— START PASSAGE SHOWN —
Iterating over an array is a common practice in C; you will find yourself doing it many times in this class. Below is an example of printing each value of an array.

int myArray[ARRAY_LEN] = {0, 1, 2, 3, 4};

for (int i = 0; i < ARRAY_LEN; i++) {
    printf("%d\n", array[i]);
}

You’ll also see arrays with multiple dimensions. You can think of these arrays as tables or grids. They can have many axes.

char sentences[10][50]; // an array of 10 arrays of 50 chars; in other words,
                        // 10 strings of max length 50.

uint8_t seats_in_a_building[8][10][50]; // an array representing 8 floors, with
                                        // 10 rooms on each floor, and 50 seats in each room.

uint8_t video_pixels[30*60][1280][720][3]; // an array representing 30 seconds of a 60 fps, 720p video (1280x720),
                                           // with each pixel getting 3 values for red, green, and blue.

While higher dimensional arrays are a bit harder to understand intuitively, they are useful because arrays are always stored in contiguous memory, meaning that the elements are stored one after the other in a long line in the memory of your computer. To us, a 2D array is represented as a table of values. To a computer, the array is just one long list. This grouping allows maximum packing efficiency when storing huge quantities of data. You’ll get more experience with large arrays in the next lab.

Characters and Strings

You have probably noticed by now that C does not include a string data type. Instead, individual letters are represented with the char data type. Each decimal value from 0 to 127 is mapped to a specific character per the ASCII (American Standard Code for Information Interchange) standard. For example, the character A is represented by the decimal value 65. This is different from the character a, which is represented by the decimal value 97. You can find this standard by simply googling “ASCII Table” or by using a website like ascii-code.com.
— END PASSAGE SHOWN —
_WHAT TO DO_
(a) Write out the part of the C arrays and strings passage between "You’ll also see" and "in each room.", inclusive.
(b) For each statement, say whether the C arrays and strings passage agrees with it (yes or no), and quote the words of the passage that decide it. (i) In ASCII, the character A has the decimal value 97. (ii) Arrays are always stored in contiguous memory. (iii) C includes a string data type.
(c) Continue the C arrays and strings passage from the point where it stops.
— START DATA BLOCK —
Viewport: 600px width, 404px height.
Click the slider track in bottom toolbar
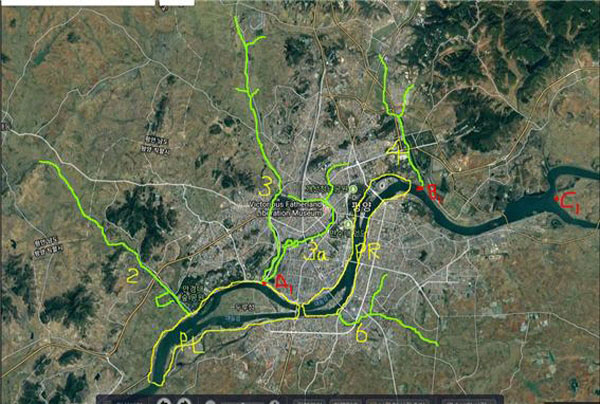point(242,402)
— END DATA BLOCK —
_TASK-BY-TASK OUTPUTS_
(a)
You’ll also see arrays with multiple dimensions. You can think of these arrays as tables or grids. They can have many axes.

char sentences[10][50]; // an array of 10 arrays of 50 chars; in other words,
                        // 10 strings of max length 50.

uint8_t seats_in_a_building[8][10][50]; // an array representing 8 floors, with
                                        // 10 rooms on each floor, and 50 seats in each room.

(b)
(i) No: "the character A is represented by the decimal value 65."
(ii) Yes: "arrays are always stored in contiguous memory"
(iii) No: "C does not include a string data type."

(c)
Note: Some systems also have mappings for integer values 128-255 (called the UNICODE standard). However, C doesn’t actually specify if a char is equivalent to a uint8_t or a int8_t. Each computer will vary whether a char has range -128 to 127 or 0 to 255. If you aren’t using chars for being characters, you’re better off using one of the stdint.h values.

Characters in C can be initalized with single quotes or with their numeric equivalent:

// All of the chars will hold the same value.
char myChar1 = 'A';
char myChar2 = 65;          // 'A' , but declared in decimal
char myChar3 = 0b01000001;  // 'A' , but declared in binary
char myChar4 = 0x41;        // 'A' , but declared in hexedecimal

A string is simply an array of chars. Thus, you could create a string the same way you would an array. However, it is more common (and far easier) to use double quotes.

// myString1 and myString2 are equivalent
char myString1[] = {'H', 'e', 'l', 'l', 'o', ' ', 'w', 'o', 'r', 'l', 'd', 0};
char myString2[] = "Hello world"; 

Notice that when declaring the array with an initializer list, there is an extra 0 added to the end. This is the null terminator, which has the integer value 0 and tells the computer the string is finished and no more bytes should be read. When you initalize a string with double quotes, C will automatically add the null terminator on the end (assuming there is enough memory allocated for the whole string to fit). All strings must have a null terminator!

// The printf statement below will only print "Hello"
char myString[] = {'H', 'e', 'l', 'l', 'o', 0, 'w', 'o', 'r', 'l', 'd'};
printf("%s\n", myString);

Because strings are just arrays, you can iterate over them and manipulate them in the same ways. The example below replaces every l in the string with L.

#define MAX_STR_LEN 64

char hello[MAX_STR_LEN] = "Hello world!";

printf("%s\n", hello); // prints "Hello world!"

for (int i = 0; i < MAX_STR_LEN; i++) {
    if (hello[i] == 0) {
        // if we hit the null terminator, end the loop
        break;
    } else if (hello[i] == 'l') {
        hello[i] = 'L';
    }
}

printf("%s\n", hello); // prints "HeLLo worLd!"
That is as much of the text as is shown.